After implementing this, we come across a problem. Suppose one of the store items has its price changed from $8.99 to $10.99, keeping all other content the same. The extra digit in the 10 causes all of the chunk boundaries to shift by 1 byte. The page inserted just a single byte, but we are forced to save a new copy of every chunk that follows that byte!

We need a better strategy. What if, instead of using fixed-size chunks, we used variable-sized chunks that depend on the content? For example, we might declare the beginning of a new chunk every time we come across the following characters: <div.
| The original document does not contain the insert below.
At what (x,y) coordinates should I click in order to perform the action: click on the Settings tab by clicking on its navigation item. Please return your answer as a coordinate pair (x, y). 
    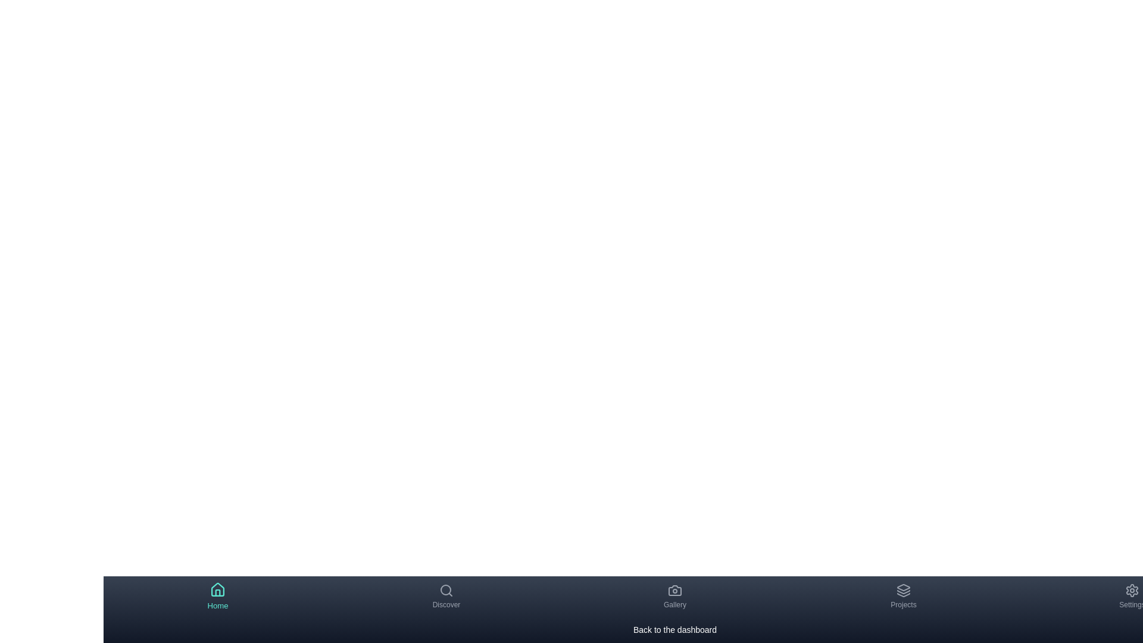
    Looking at the image, I should click on (1132, 597).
On the first page, this works really well. It has only 12 divs, and they are pretty evenly spaced out. Very quickly, though, we run into more problems. Some pages use <divs gratuitously. We end up with lots of very small chunks. This worsens our compression because the hashes of such chunks are larger than the chunks themselves! Perhaps we can impose a minimum chunk size of 1kB. That way, even if there are many <divs close together, we will still have reasonably sized chunks.

But there's another problem. Some pages don't use <divs at all – we have to store the entire page in a single chunk. How can we force a page to have "nice" chunks, when those chunks are based on the content?
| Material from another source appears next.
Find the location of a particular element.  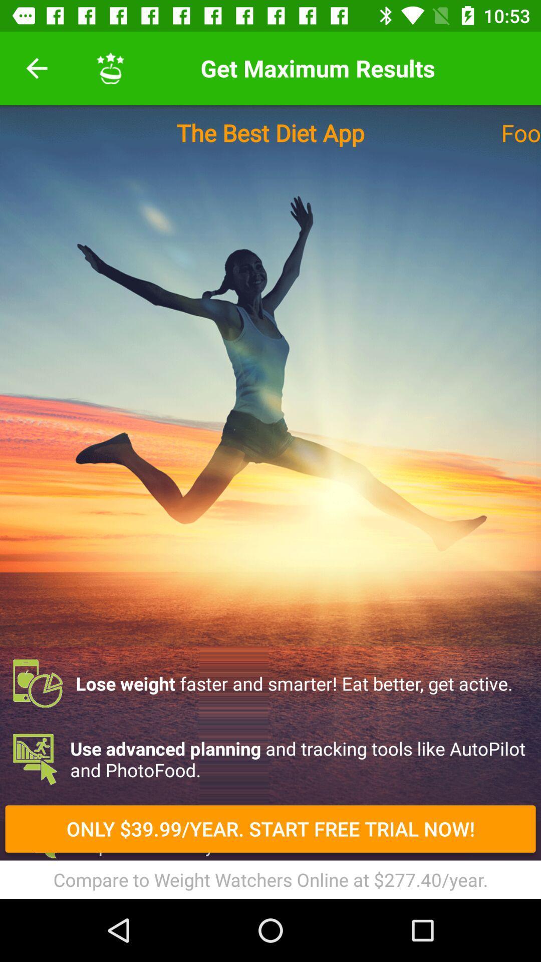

Here's an idea. We read the page byte-by-byte. As we are reading, we can hash everything from the start of the current chunk up to the current byte. When we encounter a hash whose first two bytes are less than 00 06, we declare the end of the current chunk.

This doesn't quite work. The hash does act to uniformly distribute the chunk boundaries, as we expected. But whenever any of the content in a chunk changes, its end boundary also changes. Which means that the next chunk's content also changes, which means that its end boundary also changes, etc. A single chunk changing its boundary cascades into all the following chunks!

We need the chunk boundaries to stay relatively stable, even if there are changes to the content of the chunk. We can use a clever trick: instead of using the entire chunk to generate a hash, we just use just the trailing 64 bytes. That should be enough to get a good distribution of boundaries, but now a boundary doesn't move unless a change occurs very close to it. And even when a boundary does move, it doesn't cascade into the following ones.

It's important to note that there are 2 sets of hashes being applied: first on every 64-byte window in the file to determine the chunk boundaries, and then on every entire chunk in order to check for duplication.

It works! We now have an algorithm that only stores new data when a page changes, and it only stores a small amount of data. But its performance is... lacking. We are still much slower than gzip. Hashes are expensive, and we are doing one hash for every byte in the file. How can we make it really cheap?

Enter the rolling hash. A rolling hash is a special type of hash function that can "slide" across the input and compute the hash of the next window from the previous.

The best rolling hashes require just a small number of bit-shifts and additions for each "hash minus" and "hash plus" operation.

We now have our final algorithm, called content-defined chunking. It runs approximately as fast as gzip, depending on the hash functions chosen.

An excellent implementation to generate the chunks from a given sequence of bytes is FastCDC, and the associated paper can be found here.


Notes:

[1]: Specifically, this performs extremely well on any dataset that has high levels of duplication. For example, webpage archiving, file storage, backups, etc.

[2]: Zstd has a way to train compression dictionaries, which lets it maintain great compression ratios even on small chunks of data.

[3]: To make the math a little simpler, we are ignoring the 40-byte cost of a chunk's hash and id in our calculations, as well as the 32-byte cost of indexing the hash, since those costs are much smaller than the 2kB compressed content size.